Source passage –
★ ★ ★ ★
Agricultural Research Service

Title: EST-based gene indices for the cattle fever tick, the horn fly, and the screwworm fly

Authors
item Guerrero, Felix
item Wang, M - LORUS THERAPEUTICS-CANADA
item Nene, V - U/MD SCHOOL OF MEDICINE
item Dowd, Scot
item Saldivar, Leonel

Submitted to: Developments in Biologicals
Publication Type: Peer Reviewed Journal
Publication Acceptance Date: March 12, 2008
Publication Date: June 13, 2008
Citation: Guerrero, F., Wang, M., Nene, V.M., Dowd, S.E., Saldivar, L. 2008. Est-based gene indices for the cattle fever tick, the horn fly, and the screwworm fly. Developments in Biologicals. 132:115-120.

Interpretive Summary: The southern cattle tick, Rhipicephalus (Boophilus) microplus, the horn fly, Haematobia irritans, and the New World screwworm, Cochliomyia hominivorax, are economically important parasites of cattle throughout the world. Understanding the biology and genomics of these pests is critical to developing novel control methods. We have developed databases containing DNA sequences for genes from these parasites and used bioinformatic analysis to identify protein coding regions and assign putative function when possible. Bioinformatic analysis showed a large fraction of the tick database entries have no clear matches to genes from other organisms. Several putative tick receptors were identified which might serve as starting points to develop novel control technologies.
★ ★ ★ ★
Prompt A – In the record on gene indices for cattle parasites, what is the Latin name of the horn fly?
Prompt B – Continue the record on gene indices for cattle parasites from where it stops.

Listed entries –
★ ★ ★ ★
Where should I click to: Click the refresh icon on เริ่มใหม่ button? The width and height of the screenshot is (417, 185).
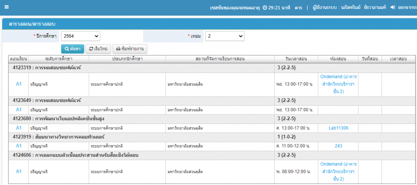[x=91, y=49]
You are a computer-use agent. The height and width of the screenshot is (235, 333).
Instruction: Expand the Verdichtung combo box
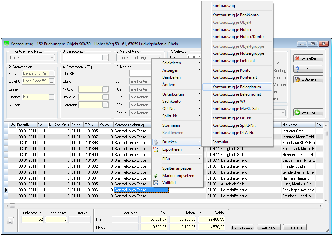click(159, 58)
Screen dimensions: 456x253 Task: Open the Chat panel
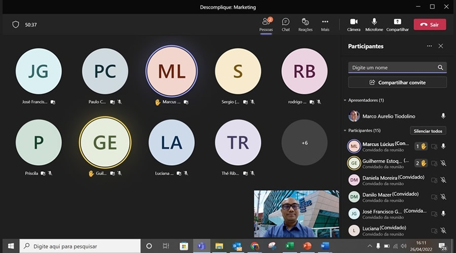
★ ★ ★ ★
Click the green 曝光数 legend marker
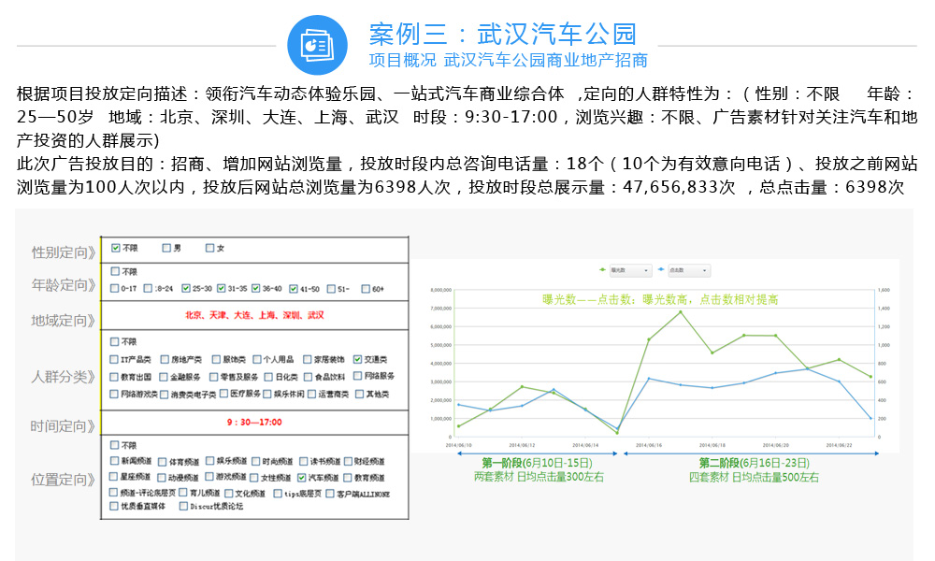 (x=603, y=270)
★ ★ ★ ★
Answer space A – Haematobia irritans

Answer space B –
Technical Abstract: The southern cattle tick, Rhipicephalus (Boophilus) microplus, the horn fly, Haematobia irritans, and the New World screwworm, Cochliomyia hominivorax, are economically important parasites of cattle throughout the world. Understanding the biology and genomics of these pests is critical to developing novel control methods. We developed EST sequence databases for these parasites and used bioinformatic analysis to identify conceptual open reading frames and assigned Gene Ontology (GO) terms to those database trascripts that had informative BlastX hits. Bioinformatic analysis showed a large fraction of the tick database entries have no clear matches in other sequenced genomes. Several putative tick G protein-coupled receptors (GPCRs) were identified that might serve as starting points to develop novel control technologies.